Created By Jehan Wadia

Formula: ΔL = α × L₁ × ΔT  |  L₂ = L₁ + ΔL

×10⁻⁶/°C

Thermal Expansion Results
Material: Aluminum
Change in Length (ΔL) 2.31 mm
Final Length (L₂) 1,002.31 mm
Temperature Change (ΔT) 100.00 °C
Coefficient (α) 23.1 ×10⁻⁶/°C
Common Material Coefficients
Material α (×10⁻⁶/°C) Category

Introduction

When objects get hot, they grow bigger. When they cool down, they shrink. This is called thermal expansion, and it happens to almost every solid, liquid, and gas around us. Engineers and scientists need to know exactly how much a material will expand or contract when the temperature changes. This matters when building bridges, laying railroad tracks, fitting metal parts together, and designing pipes that carry hot fluids.

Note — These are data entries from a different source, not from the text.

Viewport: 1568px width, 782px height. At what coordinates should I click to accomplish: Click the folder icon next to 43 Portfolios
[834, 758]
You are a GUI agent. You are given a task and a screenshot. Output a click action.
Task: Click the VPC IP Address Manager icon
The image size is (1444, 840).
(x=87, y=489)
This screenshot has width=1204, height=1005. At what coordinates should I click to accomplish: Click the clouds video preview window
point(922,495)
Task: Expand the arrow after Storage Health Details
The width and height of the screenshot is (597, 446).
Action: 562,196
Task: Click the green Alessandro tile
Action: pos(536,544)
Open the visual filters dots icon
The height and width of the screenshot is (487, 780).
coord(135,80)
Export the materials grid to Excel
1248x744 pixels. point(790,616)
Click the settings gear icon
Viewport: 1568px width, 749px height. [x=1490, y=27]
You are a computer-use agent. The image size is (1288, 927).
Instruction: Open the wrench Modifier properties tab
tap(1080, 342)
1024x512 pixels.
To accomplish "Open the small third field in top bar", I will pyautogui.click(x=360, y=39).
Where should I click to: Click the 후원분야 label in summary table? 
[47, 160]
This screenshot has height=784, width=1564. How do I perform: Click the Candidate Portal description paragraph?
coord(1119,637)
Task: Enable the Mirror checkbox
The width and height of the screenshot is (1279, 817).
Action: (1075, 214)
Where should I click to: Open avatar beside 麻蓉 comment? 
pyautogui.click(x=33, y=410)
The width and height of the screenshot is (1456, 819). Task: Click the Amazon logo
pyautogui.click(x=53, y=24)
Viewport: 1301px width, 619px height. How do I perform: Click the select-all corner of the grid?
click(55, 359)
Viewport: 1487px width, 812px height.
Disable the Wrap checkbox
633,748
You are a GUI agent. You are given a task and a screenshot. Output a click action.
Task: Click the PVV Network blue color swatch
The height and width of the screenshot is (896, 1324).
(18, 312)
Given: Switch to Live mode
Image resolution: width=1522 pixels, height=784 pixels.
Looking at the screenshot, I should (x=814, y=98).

This Thermal Expansion Calculator helps you quickly figure out how much a material will change in size due to a temperature change. Just enter the original length, the change in temperature, and the material's coefficient of linear expansion, and the tool does the math for you. It uses the standard thermal expansion formula: ΔL = α × L₀ × ΔT, where ΔL is the change in length, α is the expansion coefficient, L₀ is the starting length, and ΔT is the temperature change. Whether you are a student learning thermodynamics or a professional solving real-world problems, this calculator gives you accurate results in seconds.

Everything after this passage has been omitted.